### ARTICLE ###

In this chapter, I focus on application-level vulnerabilities and mitigation strategies. The effectiveness of firewalls and network segmentation mechanisms is severely impacted if vulnerabilities exist within accessible network services. In recent years, major security flaws in Unix and Windows systems have been exposed, ressulting in large numbers of Internet-based hosts being compromised by hackers and worms alike.
Hacking is the art of manipulating a process in such a way that it performs an action that is useful to you.
A simple example can be found in a search engine; the program takes a query, cross-references it with a database, and provides a list of results. Processing occurs on the web server itself, and by understanding the way search engines are developed and their pitfalls (such as accepting both the query string and database filename values), a hacker can attempt to manipulate the search engine to process and return sensitive files.
Many years ago, the main U.S. Pentagon, Air Force, and Navy web
servers (http://www.defenselink.mil, http://www.af.mil, and http://www.navy.mil) were vulnerable to this very type of
search engine attack. They used a common search engine called multigate, which accepted two abusable
arguments: SurfQueryString
and
f
. The Unix password file could be
accessed by issuing a crafted URL, as shown in Figure 14-1.

### RECORDED DATA ###

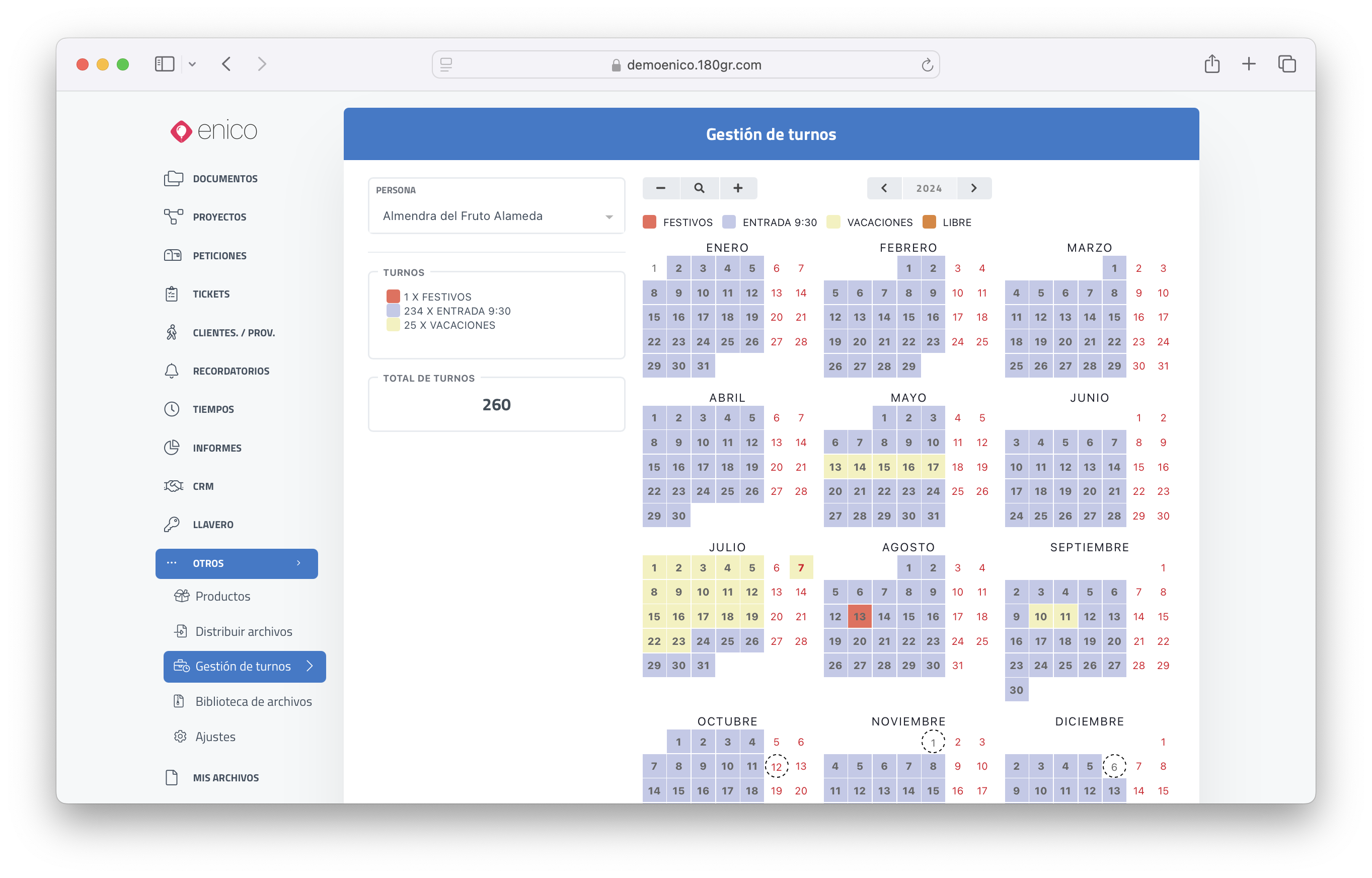Image resolution: width=1372 pixels, height=878 pixels.
Task: Open the Persona dropdown
Action: pyautogui.click(x=496, y=216)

###

_WHAT YOU HAVE TO DO_
Copy the passage on application-level vulnerabilities above word for word, from "In this chapter, I" up to and including "and worms alike.".

_RESULT FOR THIS EXERCISE_
In this chapter, I focus on application-level vulnerabilities and mitigation strategies. The effectiveness of firewalls and network segmentation mechanisms is severely impacted if vulnerabilities exist within accessible network services. In recent years, major security flaws in Unix and Windows systems have been exposed, ressulting in large numbers of Internet-based hosts being compromised by hackers and worms alike.